细胞行为研究长期以来面临一个关键挑战：传统电化学检测需将细胞从恒温恒湿的培养环境转移到检测设备，温度、pH和CO₂浓度的变化会显著影响细胞状态，导致数据偏差。更棘手的是，在培养过程中直接使用屏幕印刷电极（SPE）时，电极表面易受湿度侵蚀，细胞培养基因扩散变薄而快速蒸发，这些问题共同制约了细胞电化学分析的准确性。

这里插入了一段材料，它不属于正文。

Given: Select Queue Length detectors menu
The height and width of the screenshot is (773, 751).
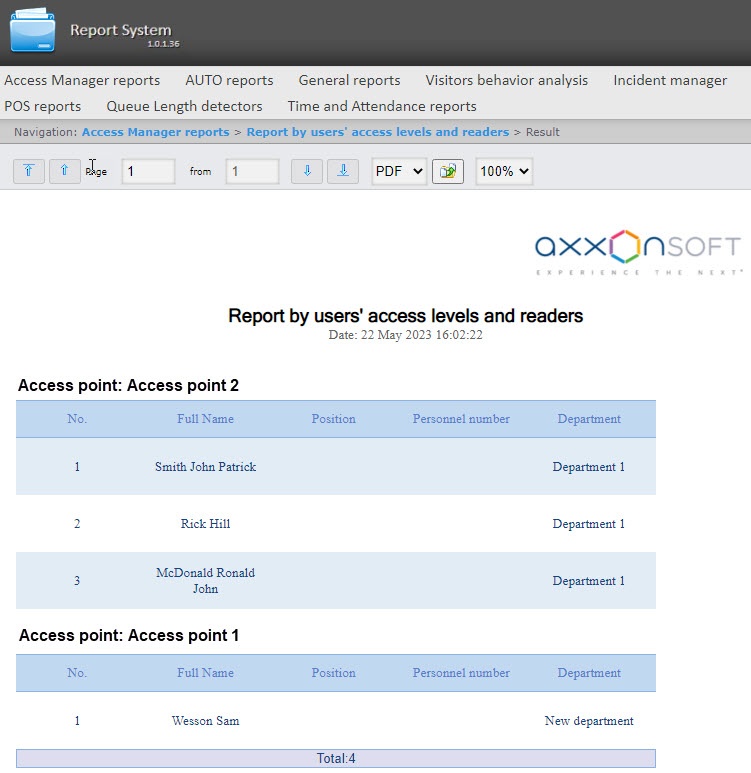Looking at the screenshot, I should point(184,106).
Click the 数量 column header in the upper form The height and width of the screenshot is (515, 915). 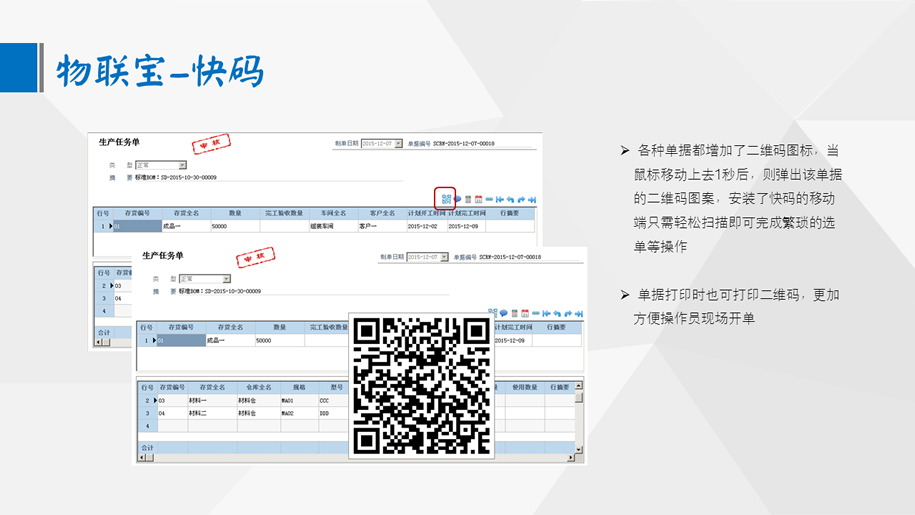[234, 213]
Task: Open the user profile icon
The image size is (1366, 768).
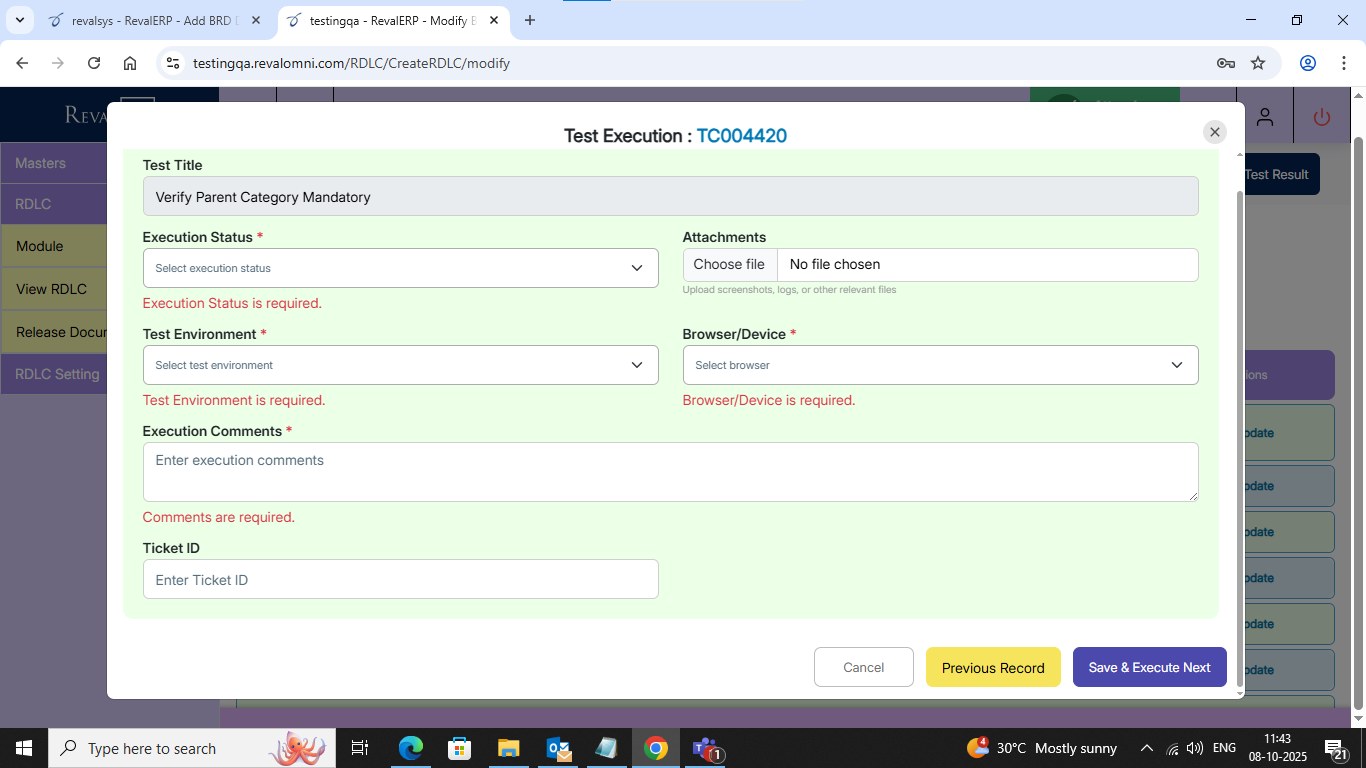Action: tap(1265, 117)
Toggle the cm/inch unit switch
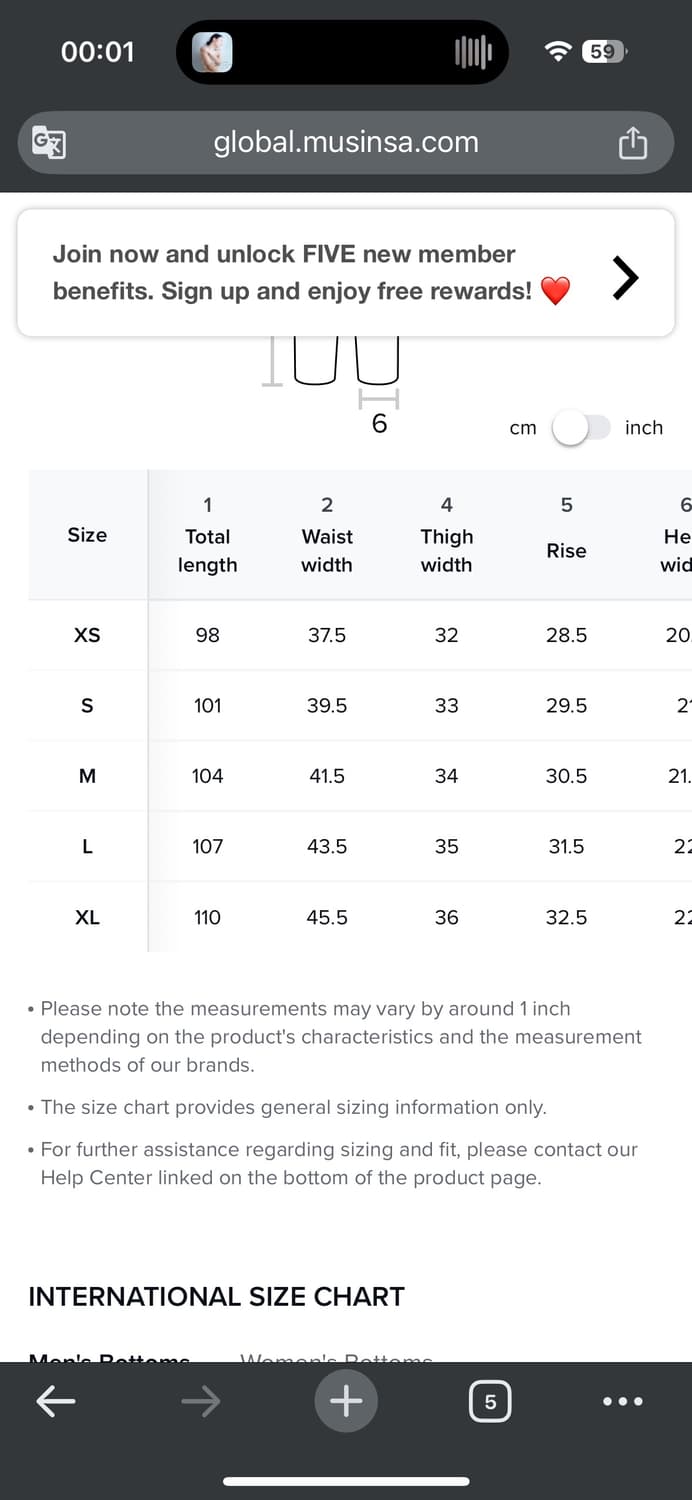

针对这一技术瓶颈，来自土耳其科学团队的研究人员开发了一种创新的孵育器集成电化学分析平台。该平台通过四大核心模块的协同，首次实现了细胞从培养到检测的全流程环境控制：微流控模块采用压电泵（流量误差≤2.5%）精确输送液体；孵育器模块通过PID算法维持37°C和5% CO₂（波动仅0.1°C和0.3%）；测量模块整合SPE和便携式恒电位仪（PalmSens4）；独创的样品制备装置则通过PDMS密封层和丙烯酸锁帽，在商业孵育器中构建稳定的微培养环境。

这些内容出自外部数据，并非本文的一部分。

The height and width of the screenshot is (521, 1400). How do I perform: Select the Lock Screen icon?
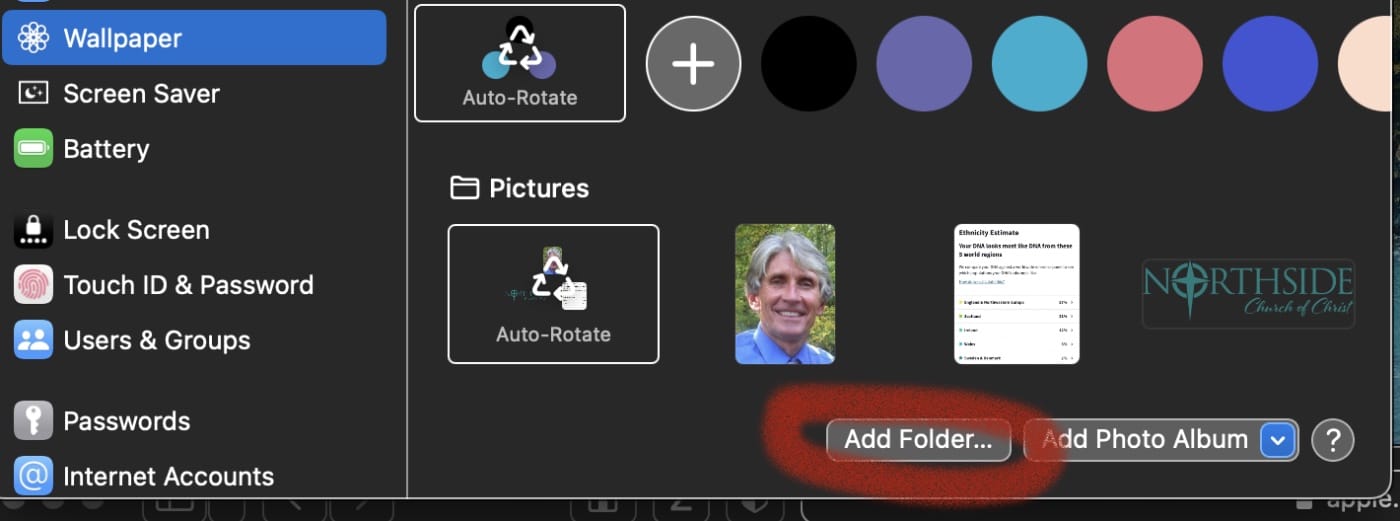(33, 230)
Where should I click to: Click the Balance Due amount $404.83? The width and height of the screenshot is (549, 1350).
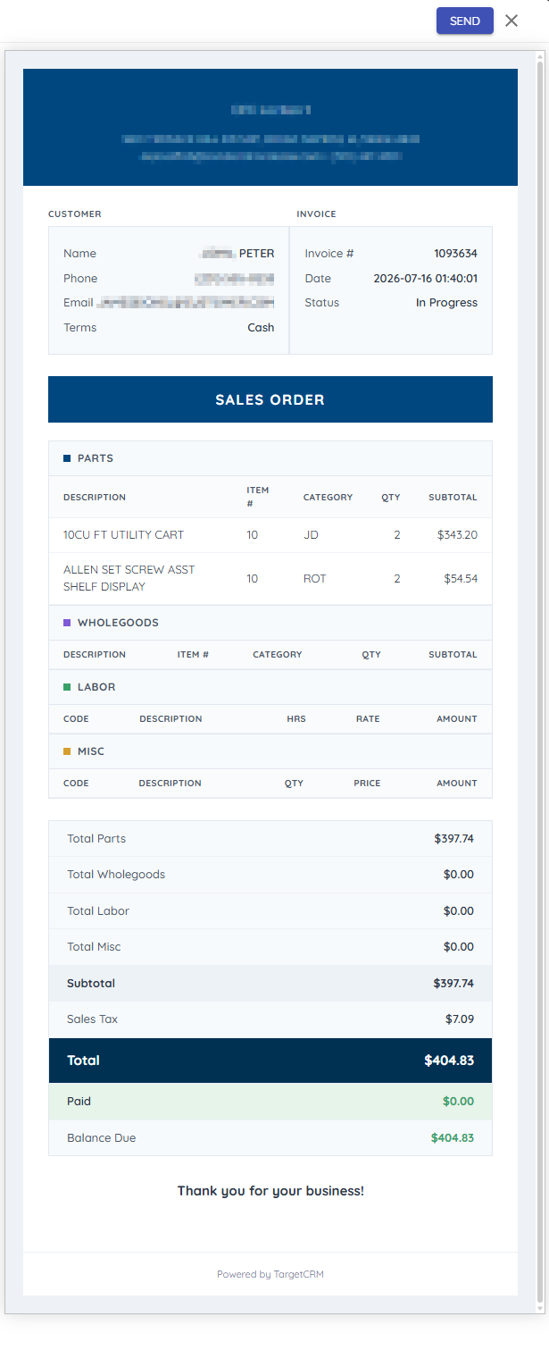click(x=452, y=1138)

关键技术包括：1）三电极SPE表面细胞培养技术；2）基于PID控制的动态环境调节系统；3）多模式电化学检测（EIS/CV/DPV）；4）微流控-孵育器耦合接口设计。研究使用MCF-7乳腺癌细胞模型，通过临床标准药物紫杉醇验证平台性能。

微流控与孵育器模块的精准控制

压电泵在240V电压下实现0-2.5mL/min的线性流速（R²≈1），PID控制器将CO₂浓度稳定在5±0.15%。独特的双箱体设计将溶液预平衡（含CO₂调节）与测试环境（仅控温）分离，避免传感器电路受湿度影响。

样品制备装置促进细胞粘附

对比实验显示，使用该装置的SPE在24小时培养后电荷转移电阻（R_ct）达728.3Ω，是无装置组的68倍。共聚焦显微镜证实，装置形成的有限液柱高度（phalloidin/DAPI染色）为细胞提供了类培养瓶的微环境，而直接滴加培养基因液膜过薄导致细胞粘附失败。

细胞增殖监测与药物评估

平台可区分2.5×10⁵-2×10⁶ cells/mL的密度梯度：EIS显示R_ct从53.4Ω（5×10⁵ cells/mL）升至2125Ω（2×10⁶ cells/mL）。紫杉醇实验证实，50nM处理组电荷转移电阻下降55.4%（1002Ω vs. 对照2245Ω），DPV电流信号提升7倍，与药物诱导的细胞凋亡程度高度相关。

这项研究的意义在于创建了首个将细胞培养与电化学检测无缝衔接的技术平台。通过环境参数精确控制（温度波动<0.1°C）和专用样品制备装置，解决了细胞应激反应和电极降解两大难题。平台对紫杉醇的剂量效应检测能力（1-50nM）展现了其在抗癌药物筛选和疗效评估中的应用潜力，为个性化医疗提供了新的技术路径。该成果发表于《npj Biosensing》，其模块化设计也适用于其他贴壁细胞研究，标志着细胞电化学分析进入"生理状态检测"的新阶段。